Israel's leaders marked their country's 64th year of independence on Thursday with a ceremony in Jerusalem, singing classical Hebrew songs and honoring outstanding soldiers.
"Israel does not threaten its region, does not seek to rule another people, and does not wish ill for any other nation," President Shimon Peres said. "Israel, despite its strength, prefers bridges of peace over fences of hostility."
Israelis flocked to beaches and thronged parks for barbecues across the nation, filling the air with the scent of grilled meat and charcoal. Military bases were open to visitors for the holiday. Prime Minister Benjamin Netanyahu was scheduled to award the Israel Prize in the evening, a prestigious honor in the fields of entertainment and academia.
U.S. Secretary of State Hillary Clinton congratulated Israel.

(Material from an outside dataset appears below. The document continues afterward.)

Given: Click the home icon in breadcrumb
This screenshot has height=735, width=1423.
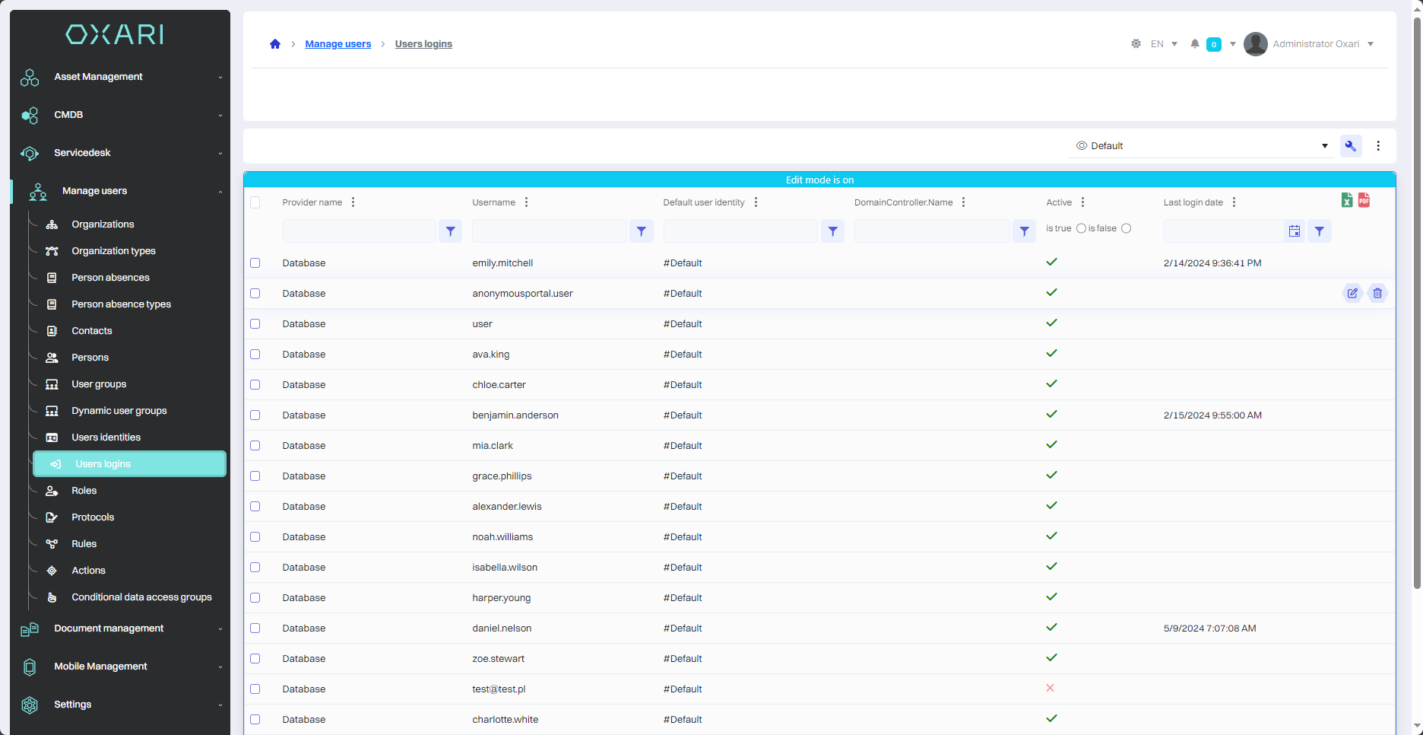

"For many around the world, Israel remains a beacon of hope and an inspiring example," she said Wednesday in an official statement.
Government statistics showed that Israel's population grew by 137,500 since last year to 7,881,000. The Central Bureau of Statistics said 75 percent of the population is Jewish, 21 percent is Arab, with the remainder belonging to tiny minorities or immigrants who are not Jewish.
Also, more than 500,000 Israeli citizens live as settlers in the West Bank and east Jerusalem, areas Palestinians claim for their future state.
While Independence Day is a joyful celebration in Israel, Palestinians will mark the creation of the Jewish state in mid-May with a day of mourning.